| QUESTIONS |
a: Reproduce the passage of the note from Dr. Dhruv Khurana that opens with the words containing "I submitted final" and closes with "work, not luck.". Copy it without changes.
b: According to the note from Dr. Dhruv Khurana, how did every single policy memo submission in his course perform?
c: Write the next part of the note from Dr. Dhruv Khurana about his Fall quarter course, picking up after its last sentence.

| PASSAGE FOR REVIEW |
A Note From Dr. Dhruv Khurana On His EMPH Fall Quarter Course: Microeconomic Theory of Health Sector

Dr. Dhruv Khurana poses with a group of nine of his UCLA Fielding School of Public Health Executive MPH students in his UCLA class, "Microeconomic Theory of Health Sector," standing close together in front of a teal wall. The group consists of men and women, smiling and looking at the camera. Dr. Dhruv Khurana is the third person from the left in the back row, wearing a dark suit. To the left of him is student Alfonso Iniguez wearing a black and yellow UCLA Bruins t-shirt and a baseball cap. And on the far left is student Blake Owens wearing a dark jacket and smiling. The rest of the group consists of seven female students, some of whom are wearing Halloween costumes or novelty headbands. Student Veronica Tayo, in the front, is wearing a bright yellow shirt, another woman in the center, Isabelle McShane, has pink circular mouse ears, and a woman on the far right, Suini Torres, has grey cat ears. Wei Zhao is wearing light blue medical scrubs. The overall mood is joyful and collegial, reflecting a group of students and their instructor.

A Note From Dr. Dhruv Khurana On His EMPH Fall Quarter Course: Microeconomic Theory of Health Sector

Dr. Dhruv Khurana shares his thoughts on his Microeconomic Theory of Health Sector class, as EMPH Fall Quarter 2025 comes to a close.

I am inspired by my UCLA Executive Programs in Health Policy and Management colleagues to share a quick reflection on this Fall quarter in my Microeconomic Theory of the Health Sector course (Executive MPH).

I submitted final grades yesterday, and I’ll say without any qualifiers: every single policy memo submission exceeded expectations. That level of consistency is rare, and it reflects real work, not luck.

| SUPPLIED MATERIAL |
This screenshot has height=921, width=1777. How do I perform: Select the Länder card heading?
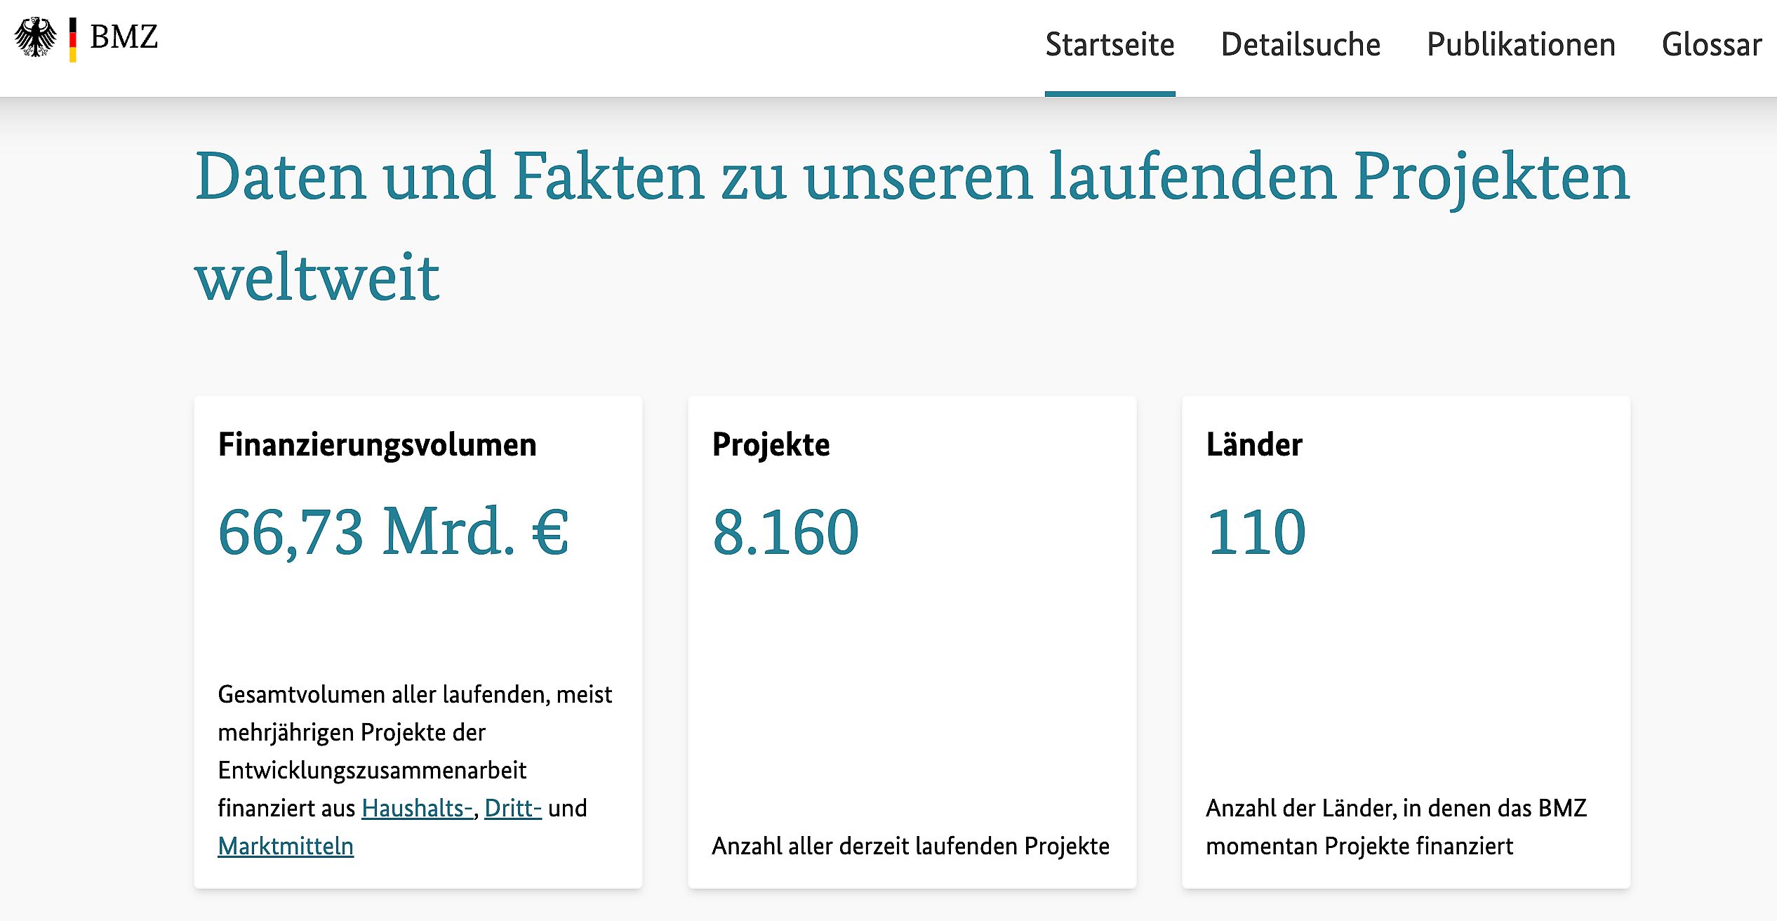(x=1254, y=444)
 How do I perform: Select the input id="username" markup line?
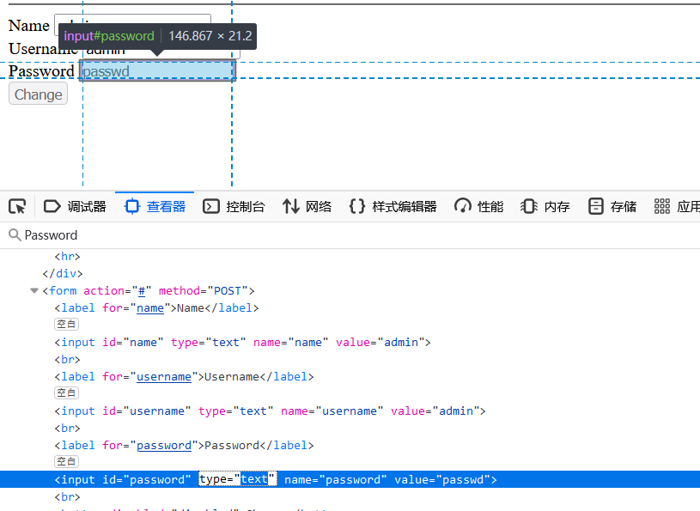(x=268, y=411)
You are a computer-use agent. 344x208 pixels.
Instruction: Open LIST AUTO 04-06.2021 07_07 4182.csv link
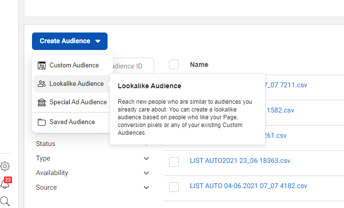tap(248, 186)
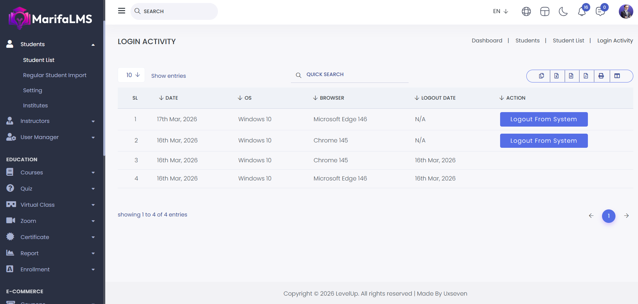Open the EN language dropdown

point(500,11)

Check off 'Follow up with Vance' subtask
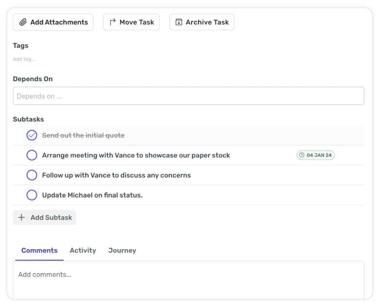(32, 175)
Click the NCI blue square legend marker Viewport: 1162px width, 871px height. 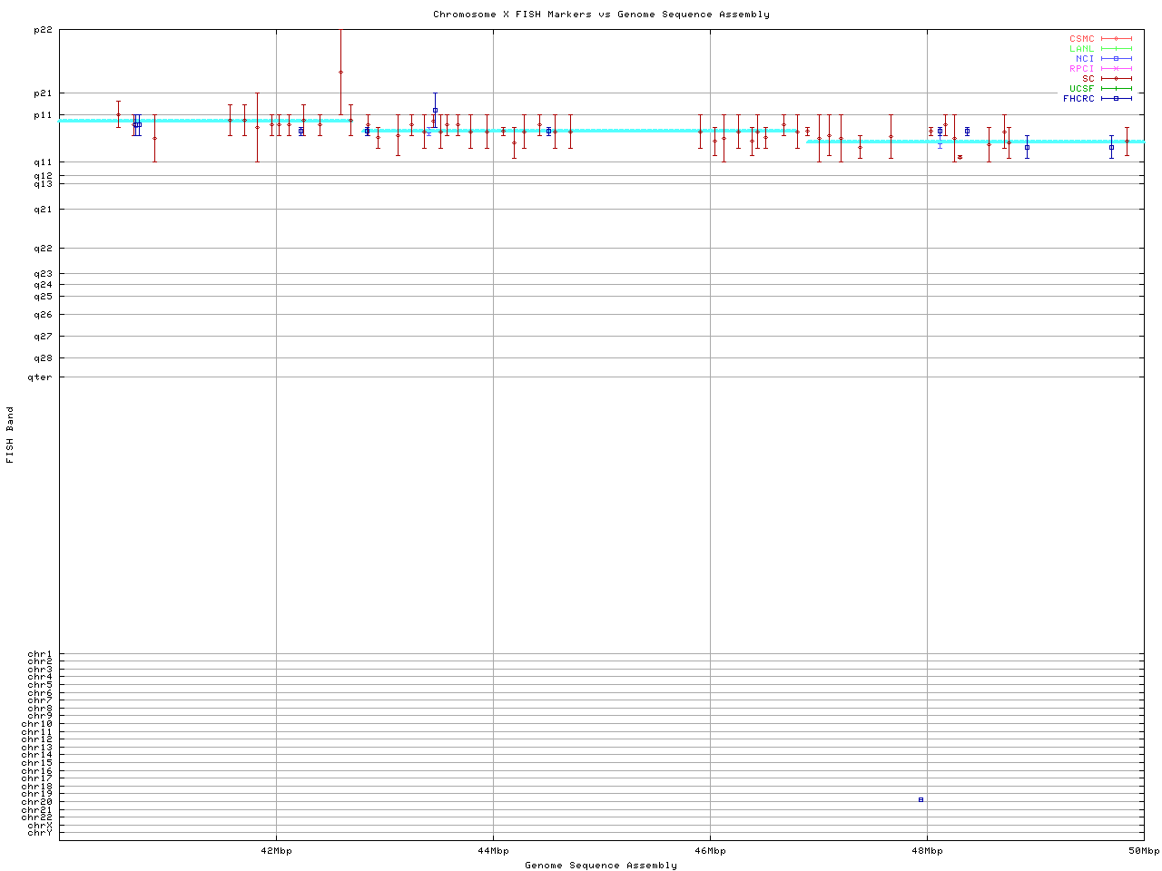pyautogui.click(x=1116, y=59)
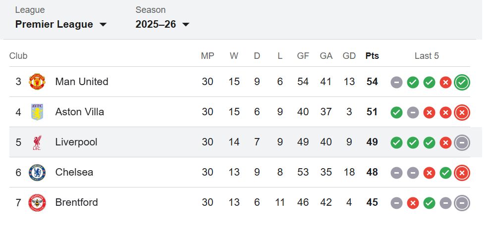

| ANSWERS TO THIS EXERCISE |
a:
I submitted final grades yesterday, and I’ll say without any qualifiers: every single policy memo submission exceeded expectations. That level of consistency is rare, and it reflects real work, not luck.

b: Every single policy memo submission exceeded expectations.

c:
Students tackled some of the toughest issues in today’s landscape: vaccine “infodemics,” access to GLP-1 weight-loss drugs, Medi-Cal expansion for low-income adults, post-Dobbs abortion access, precision medicine, consumer genomics, wildfire smoke and health costs, Proposition 1 and California’s mental-health bond, the fentanyl + xylazine wave, and value-based care redesign under ACO REACH 2026. Serious trade-offs, handled with clarity.

Teaching this course required flying from NYC to LA every other Saturday. I made that commitment because the kind of rapid, candid discussion this course requires works best when we can build a tight rhythm together. We worked through elasticity, asymmetric information, clinician decision-making, incentives, and all the moments when the economically optimal answer doesn’t sit comfortably with a healthcare or public health leader. That tension drove our best conversations.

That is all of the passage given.